Results: Paired t tests for the initial open-label, single group study showed significant improvement for the Lequesne, WOMAC (p<0.001) and GSRS (p = 0.005) scores. Sub-analysis demonstrated that OA participants taking analgesic and NSAIDs had higher WOMAC, Lequesne and GSRS scores than participants not taking pain relief medications. The percentage change in outcome scores was greater for participants not taking analgesic/NSAID medications suggesting that such medications and GIT symptoms may influence the therapeutic efficacy of GLM extract. The randomised, open-label comparison study showed no statistically significant change in bacterial growth patterns determined by Wilcoxon test. At baseline, both groups did demonstrate GIT dysbiosis as compared to normal healthy control data, with the overgrowth of a number of bacterial species including Clostridium, Staphylococcus, Streptococcus, Enterococcus, Eubacterium, Lactobacillus and Bifidobacterium species. After 12 weeks duration however, both treatment groups demonstrated a notable trend towards a decline in Clostridia and Staphylococcus species and a further increase in Lactobacilli, Streptococcus, Coliforms (Escherichia coli) and Eubacterium species. In the GLM group, Bifidobacteria tended to increase and Enterococcus and yeast species decreased. The GS-treated group demonstrated a trend towards a decrease in Bacteroides and an increase in yeasts and Coliforms (Escherichia coli). Prevotella species were not detected in the GLM-group and were only detected in 2 participants at baseline only in the GS-group. We further confirm significant improvement (p≤0.001) in all OA outcome measures from T0 to T12 weeks for both the GLM and GS groups. The GSRS scores indicating GIT function, significantly improved over the 12 weeks duration for both GLM extract (p=0.02) and GlcN (p=0.044) supplemented groups.

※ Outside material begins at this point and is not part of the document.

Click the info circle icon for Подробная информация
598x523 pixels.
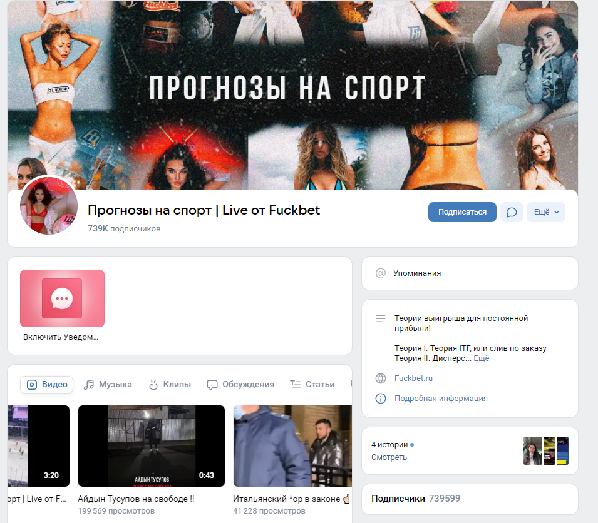click(380, 399)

Conclusion: GLM extract significantly improved knee OA symptoms and GIT symptoms in OA patients at 3000mg/day. The therapeutic efficacy of the GLM extract in treating knee OA was possibly correlated to its effects on GIT function by improving GSRS scores from baseline. Results from the initial pilot trial highlighted the requisite for further clinical investigations of GIT function in OA patients. The randomised open-label comparison study demonstrated that both GLM extract and GS significantly improved knee OA symptoms with a trend towards rescuing a dysbiotic gut that was demonstrated in this cohort. Growth trends in the microbiota profiles occurred in both treatment groups; the most notable being a reduction in Clostridia and Staphylococcus species. This study proposes that dietary supplements such as GLM extract and GS may regulate some of the metabolic and possibly immunological activities of GIT microflora as demonstrated by improved OA symptoms. GIT dysbiosis has previously been reported in Rheumatoid arthritis (RA) patients. Now for the first time we can report that OA patients also demonstrate GIT dysbiosis that may play a role in the aetiopathogenesis of the disease. The GIT microbiota is vital to understanding the pathogenesis of arthritic conditions and the therapeutic activity of orally administered dietary supplements.